Additional Measures Targeting Durable Medical Equipment
Alongside the hospice and home health enrollment pause, CMS has also imposed a similar six-month moratorium on certain companies that supply durable medical equipment (DME), such as wheelchairs, hospital beds, and oxygen devices. The agency claims this industry is similarly plagued by widespread fraud, with providers allegedly overcharging or providing substandard services to Medicare beneficiaries. These actions underscore the administration’s commitment to addressing systemic issues across multiple healthcare sectors.

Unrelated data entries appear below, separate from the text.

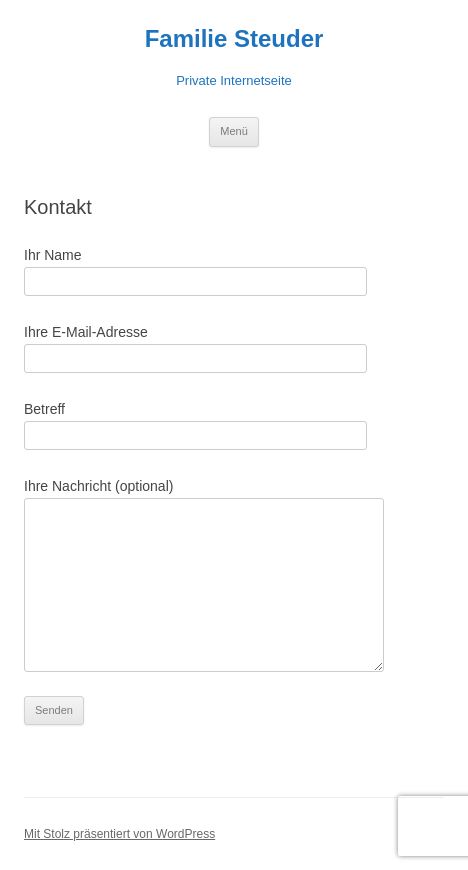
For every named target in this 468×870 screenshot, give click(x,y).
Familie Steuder (234, 38)
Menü (234, 131)
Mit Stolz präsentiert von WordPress (119, 834)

Oz has been proactive in communicating with state governors, sending letters and recording videos to demand improved oversight of Medicaid programs. In February, he specifically addressed Maine Governor Janet Mills, a Democrat, regarding concerns about the state’s treatment of Medicaid-funded autism care. The letter highlighted discrepancies in the program and called for transparency in identifying and recovering funds misused by fraudulent actors. Mills described the effort as a “political attack,” suggesting the initiative may be more about exerting pressure on states than addressing genuine financial irregularities.
Expanding Oversight and Investigations
Recent months have seen CMS intensify its investigative efforts, conducting site visits to hospice facilities and scrutinizing claims from home health agencies. The agency has also increased oversight in key states, including Arizona, California, Georgia, Nevada, and Texas, where it has identified patterns of improper activity. These actions are part of a coordinated approach to root out fraud and ensure that Medicare dollars are spent efficiently and effectively.
President Trump has consistently championed these measures, framing them as essential to protecting taxpayer funds. His administration’s focus on fraud has led to a series of policy changes, including the suspension of payments to Minnesota’s Medicaid program earlier this year. This trend reflects a broader strategy to hold providers accountable for financial misconduct, even as it raises questions about the potential consequences for legitimate healthcare organizations.
While the CMS actions have been praised by some as a necessary intervention, others have criticized the approach as overly broad. The National Alliance for Care at Home and similar organizations argue that the moratorium could disrupt care for patients who depend on hospice services, especially in regions where staffing shortages or high patient demand have already created challenges. They advocate for a more nuanced approach that distinguishes between fraudulent providers and those who operate with integrity.
Oz’s efforts have been complemented by the Anti-Fraud Task Force, which has been tasked with identifying and eliminating bad actors across the healthcare landscape. The task force’s work has included targeted investigations in specific states, such as Maine, and has contributed to the administration’s narrative of widespread fraud. However, the effectiveness of these measures remains a subject of debate, with critics questioning whether the focus on certain states and industries is based on concrete evidence or political motivations.
As the administration continues to push for stricter enforcement, the implications for the healthcare sector are significant. The moratorium on new enrollments could lead to a reduction in the number of providers offering hospice and home health care, potentially limiting patient options. At the same time, the focus on durable medical equipment companies highlights the administration’s determination to address fraud in multiple domains. The balance between preventing financial abuse and maintaining access to care will be central to the success of these initiatives.